JUNE 30, 2006
VOLUME 3 NO. 12

PATIENTS & PRACTICE

BRCA dictates benefit of surgery

Breast cancer risk plummets after ovaries,
fallopian tubes removed in women with BRCA2


For women at high risk of ovarian and breast cancer, the benefits of salpingo-oopherectomy — the prophylactic removal of the ovaries and fallopian tubes — are great enough to justify the surgery. The US Society of Gynecologic Oncologists has supported the practice in women who carry either of the two identified breast cancer genes, BRCA1 and BRCA2.

But new research presented at the annual conference of the American Society of Clinical Oncology this month suggests that benefit is not evenly distributed between these two groups of patients. In the largest study of risk-reducing salpingo-oopherectomy to date, a team led by Dr Noah Kauff, a gynecologist and geneticist at Memorial Sloan-Kettering Cancer Center, New York, found significantly greater breast cancer risk reduction in women with the BRCA2 mutation.

BETTER SAFE THAN SORRY
If there were such a disease as cancer of the appendix, and it killed thousands of people every year, most of your patients would want the useless organ removed. That same logic has increasingly been applied to the ovaries and fallopian tubes of high-risk women who are willing to forego the ability to bear children.

These women have a high lifetime risk of ovarian cancer and roughly a two-thirds probability of developing breast cancer. Three studies have shown that removing the ovaries and fallopian tubes can cut the risk of subsequent ovarian, fallopian tube and primary peritoneal cancer by 71"96%. It can also cut the risk of subsequent breast cancer by 50-68%, at least if done premenopausally.

Dr Kauff's study participants included 565 BRCA1 mutation carriers and 321 women with BRCA2. Of these, 561 opted for risk-reducing salpingo-oopherectomy, and 325 for ovarian surveillance.

Both groups benefited from prophylactic surgery. Risk of ovarian cancer and peritoneal cancer was all but eliminated, though a few early cases were detected during the surgery. But the radical procedure reduced the risk of breast cancer by much more in the women with BRCA2 mutations. Indeed, breast cancer risk was reduced by 72% in the BRCA2 group, but only 39% in the BRCA1 cohort.

Dr Kauff said his team has a working hypothesis to explain this. "Breast cancer in women with the BRCA2 mutation is more likely to be estrogen receptor-positive. In an explanatory analysis, which has yet to be confirmed, it appeared the primary benefit of oopherectomy was in protecting against ER-positive cancer. And 65-80% of BRCA2 breast cancer is ER-positive, compared to 10-25% of BRCA1 breast cancer."

TAILORED TREATMENT
Dr Kauff said the findings will allow physicians to tailor risk-reduction strategies to a given patient, depending on the mutation she has inherited.

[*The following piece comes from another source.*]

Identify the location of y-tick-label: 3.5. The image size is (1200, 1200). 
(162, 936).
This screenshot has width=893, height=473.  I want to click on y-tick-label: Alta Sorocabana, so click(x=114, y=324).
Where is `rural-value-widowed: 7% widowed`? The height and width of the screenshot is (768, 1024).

"We think about 7-10% of all breast cancers are caused by genetic mutations, about half of which are BRCA1 or BRCA2. So these mutations account for 4-5% of all breast cancers and about 10% of ovarian cancers," he said.

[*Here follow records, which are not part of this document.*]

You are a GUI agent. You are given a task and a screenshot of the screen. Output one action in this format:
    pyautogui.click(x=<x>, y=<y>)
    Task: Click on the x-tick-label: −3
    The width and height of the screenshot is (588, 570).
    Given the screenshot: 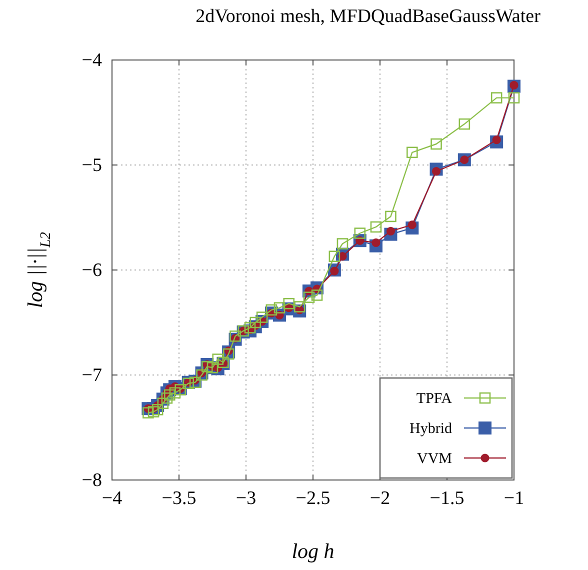 What is the action you would take?
    pyautogui.click(x=246, y=498)
    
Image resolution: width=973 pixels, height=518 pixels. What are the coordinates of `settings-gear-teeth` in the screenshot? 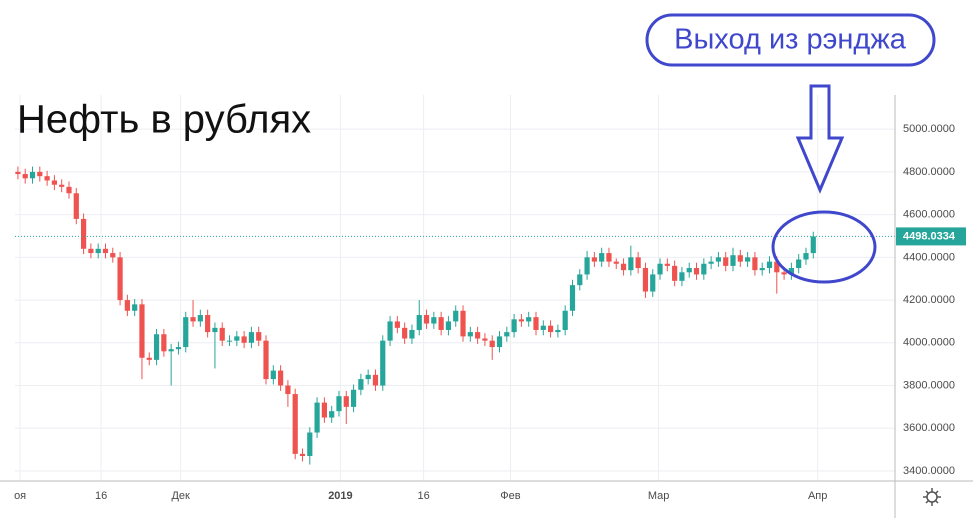 It's located at (932, 497).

Of course, a residual number of inherited breast cancers aren't linked to BRCA1 or BRCA2. Dr Kauff said there's little doubt that a BRCA3 gene, at the least, is still lurking undetected. That might explain previous research in which families with extensive breast cancer history but no recognized BRCA genes were offered salpingo-oopherectomy. They too saw a reduction in breast cancer risk " but not in ovarian cancer risk. "The BRCA3 gene seems not to be linked to ovarian cancer risk," he explained.